A CFG is a 4-tuple G = (V, Σ, R, S) where V is a finite set of variables (non-terminals); Σ is the terminal alphabet (V ∩ Σ = ∅); R is a finite set of production rules of the form A → α where A ∈ V and α ∈ (V ∪ Σ)*; and S ∈ V is the start variable. The language L(G) is the set of all terminal strings derivable from S.
The term "context-free" means that a production rule A → α can be applied wherever A appears, regardless of the surrounding context. This is what distinguishes CFGs from the more general (and more powerful) context-sensitive grammars.
Derivations and Parse Trees
To generate a string, we begin with the start symbol S and repeatedly replace a variable using one of its production rules. The sequence of replacements is a derivation. A parse tree is a tree that records the structure of the derivation: the root is S, internal nodes are variables, and leaves are terminals.
- Variables: {S} Terminals: {a, b} Start: S
- Rules: S → aSb | ε
- Derivation of "aabb": S ⇒ aSb ⇒ aaSbb ⇒ aabb
- This grammar generates the balanced language {aⁿbⁿ} which no regular expression can describe.
- E → E + T | T
- T → T × F | F
- F → ( E ) | id
- This grammar captures the precedence of × over + and handles parenthesisation, mirroring the grammar of most programming languages.
Image: Source
Pushdown Automata (PDA)
Context-free languages are recognised by pushdown automata — machines like NFAs but augmented with an unbounded stack. The stack allows the machine to remember an unlimited amount of information in a last-in-first-out fashion, making it powerful enough to match nested structures.
A PDA is a 7-tuple M = (Q, Σ, Γ, δ, q₀, Z₀, F) where Q is the set of states; Σ is the input alphabet; Γ is the stack alphabet; δ: Q × (Σ ∪ {ε}) × Γ → 𝒫(Q × Γ*) is the transition function; q₀ is the start state; Z₀ ∈ Γ is the initial stack symbol; and F ⊆ Q is the set of accepting states.
At each step a PDA reads an input symbol (or ε), pops the top stack symbol, moves to a new state, and pushes a string of stack symbols. The stack provides the "memory" needed to track unmatched symbols — for example, pushing an 'A' for each 'a' read, then popping one 'A' for each 'b', ensures equal counts.
Image: Source
The CFG–PDA Equivalence
A language L is context-free if and only if there exists a pushdown automaton that accepts L. Every CFG can be converted to an equivalent PDA, and every PDA can be converted to an equivalent CFG.
The forward direction (CFG → PDA) is constructive: build a single-state PDA that uses its stack to simulate leftmost derivations of the grammar.

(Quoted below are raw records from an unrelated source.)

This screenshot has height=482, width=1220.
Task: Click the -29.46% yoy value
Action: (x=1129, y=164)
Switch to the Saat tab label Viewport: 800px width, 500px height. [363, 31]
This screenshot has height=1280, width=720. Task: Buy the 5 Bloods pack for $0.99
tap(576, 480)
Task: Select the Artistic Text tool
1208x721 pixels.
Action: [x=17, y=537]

At each step, if the top of the stack is a variable A, non-deterministically replace it with the right-hand side of some A-production; if the top is a terminal, match it against the next input symbol.

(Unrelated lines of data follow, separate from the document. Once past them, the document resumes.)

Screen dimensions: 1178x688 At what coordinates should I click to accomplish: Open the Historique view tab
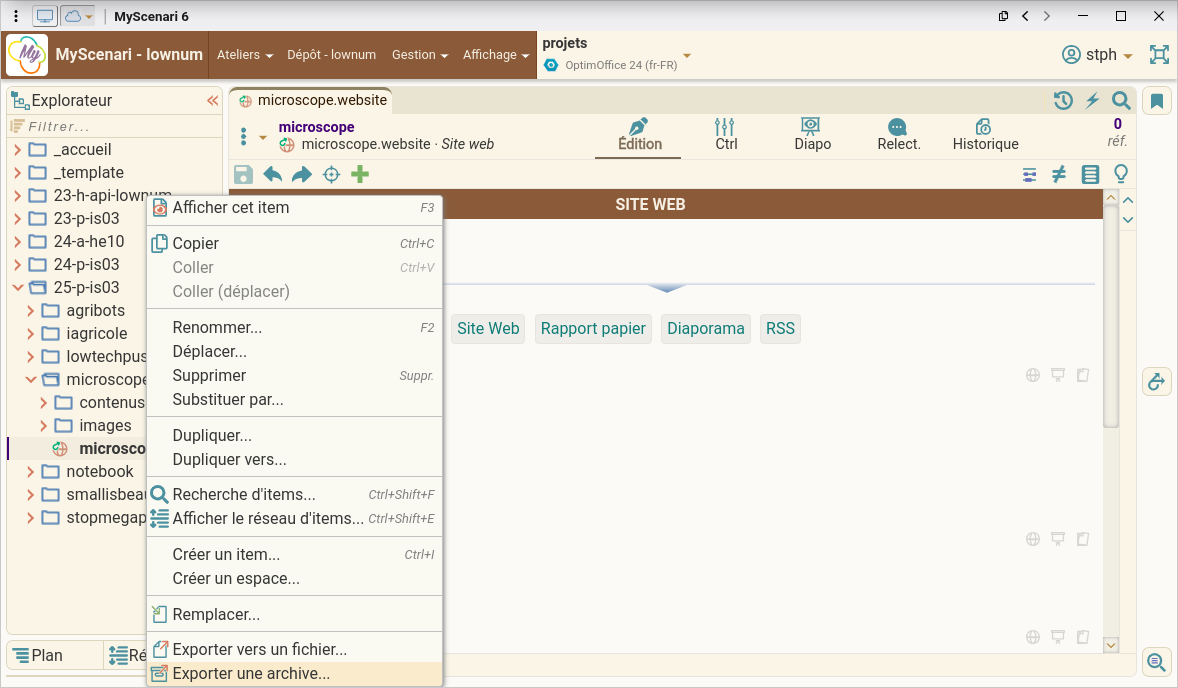[x=985, y=134]
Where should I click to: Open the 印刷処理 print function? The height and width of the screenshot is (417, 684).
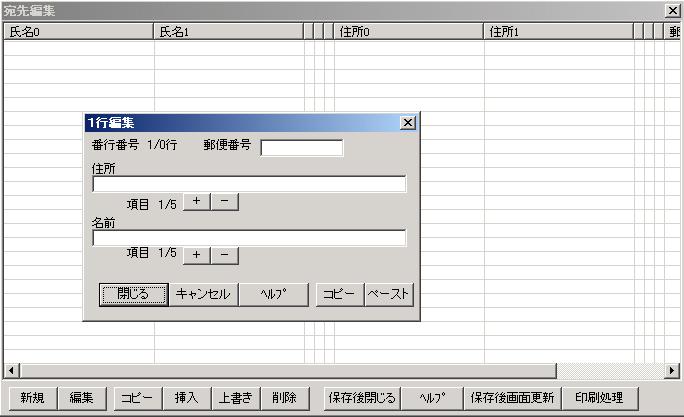click(x=600, y=397)
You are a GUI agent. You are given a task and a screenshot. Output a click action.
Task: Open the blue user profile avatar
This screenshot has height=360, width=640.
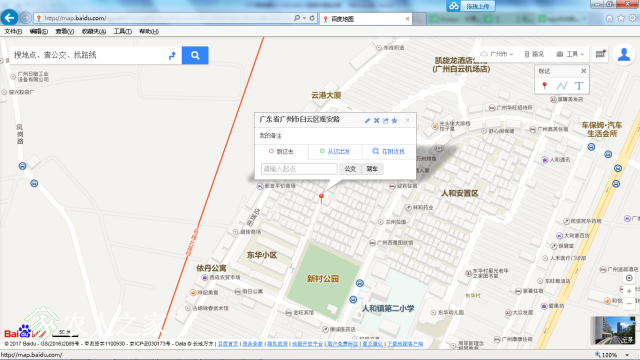pos(624,54)

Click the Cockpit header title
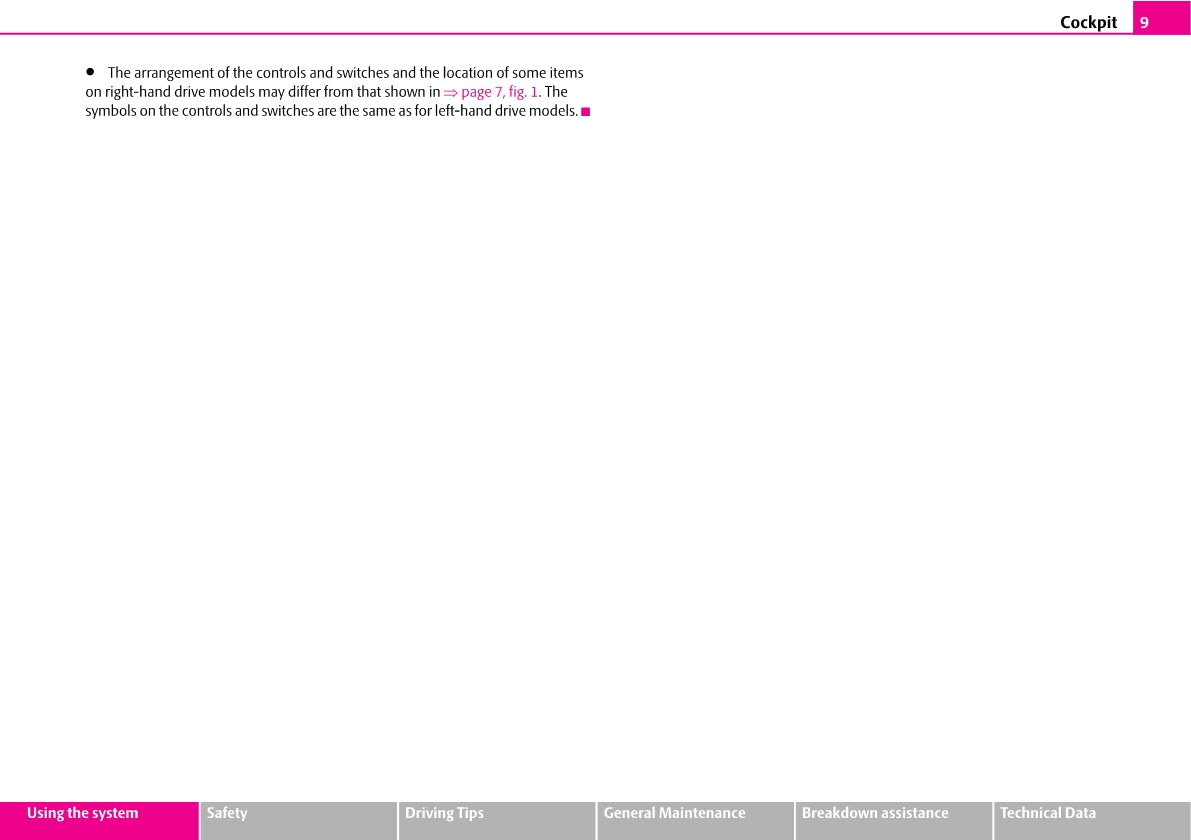click(x=1088, y=22)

Parsing Context-Free Languages
Parsing is the process of taking a string and determining whether it belongs to a CFL, and if so, recovering the parse tree that exhibits its grammatical structure. Parsing is a core operation in every compiler and interpreter.
CYK Algorithm
The Cocke-Younger-Kasami (CYK) algorithm is a classic dynamic programming parser that works for any CFG in Chomsky Normal Form (CNF), where every rule has the form A → BC or A → a. It fills a triangular table in O(n³) time, where n is the length of the input string.

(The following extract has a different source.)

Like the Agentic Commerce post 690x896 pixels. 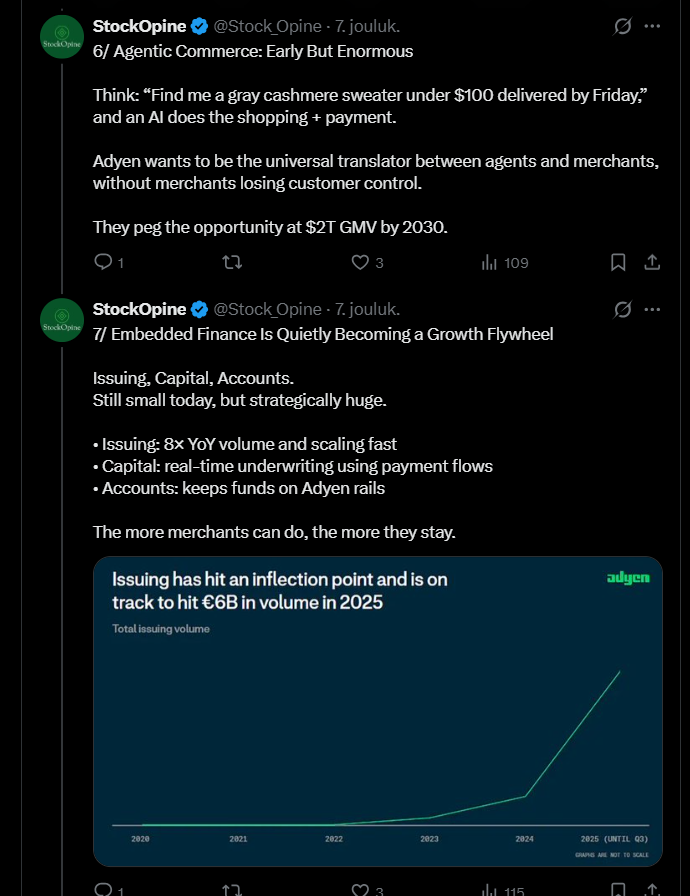pos(361,263)
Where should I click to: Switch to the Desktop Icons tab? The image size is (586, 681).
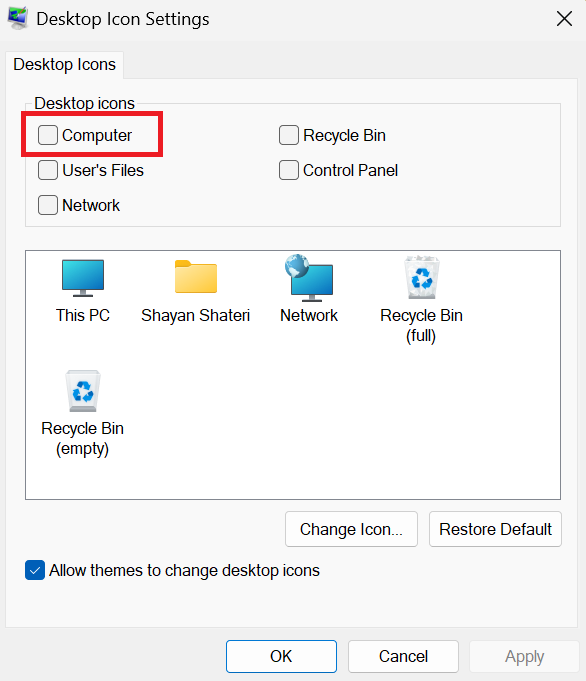[64, 64]
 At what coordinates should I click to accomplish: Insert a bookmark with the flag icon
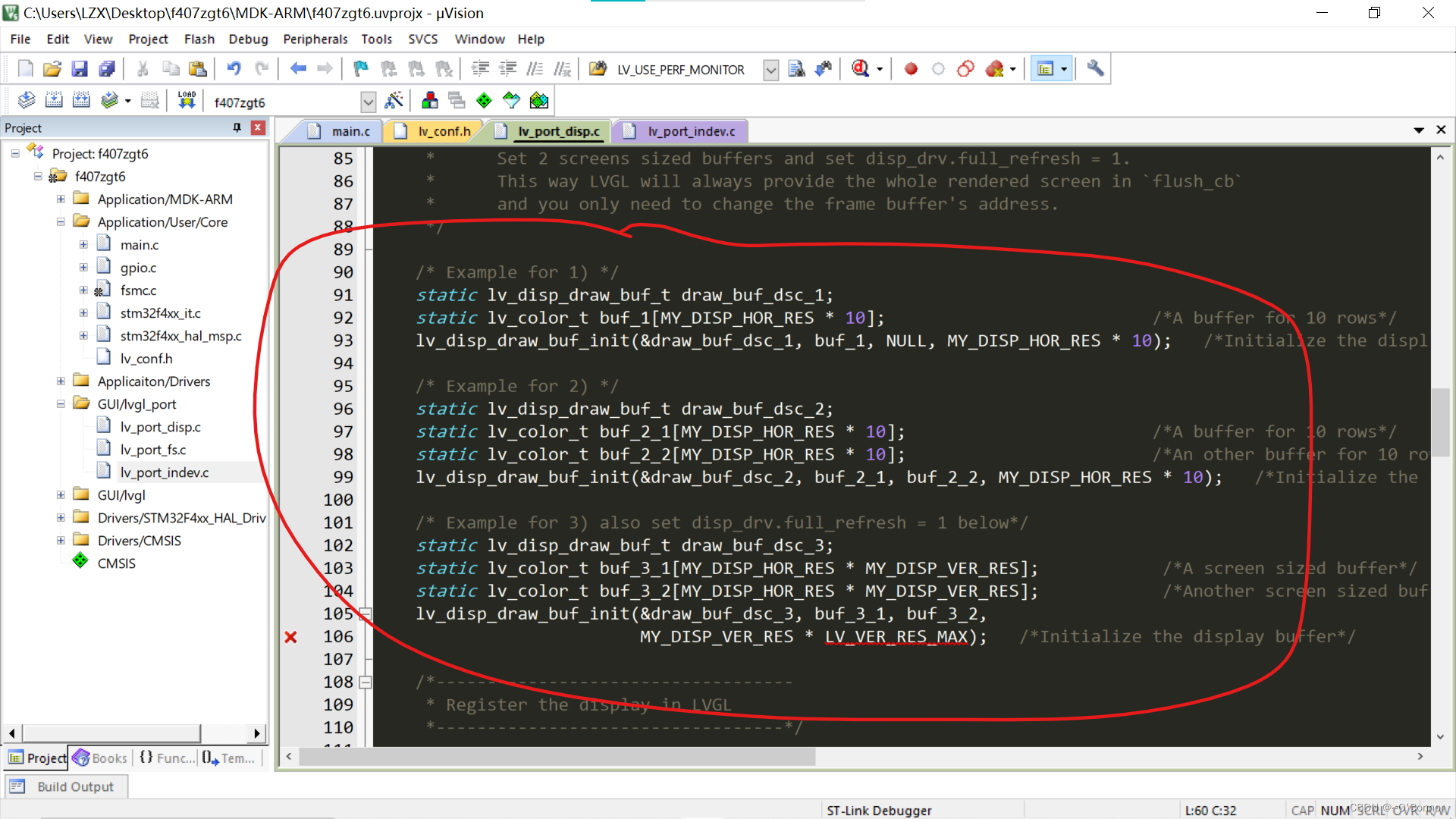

Top-Down and Bottom-Up Parsing
- Top-down (LL parsers): Start from S and try to derive the input left-to-right. Recursive descent parsers are a practical implementation of this approach.
- Bottom-up (LR parsers): Shift input symbols onto a stack and reduce using grammar rules when a right-hand side is recognised. More powerful than LL and used in most production compilers (yacc, bison).
- Earley's algorithm: A general O(n³) parser that handles all CFGs, including ambiguous ones.
Context-free grammars and pushdown automata sit at a crucial level of the Chomsky hierarchy: they are powerful enough to describe the syntax of programming languages, yet weak enough to allow efficient parsing — a balance that underpins the design of every language compiler in existence.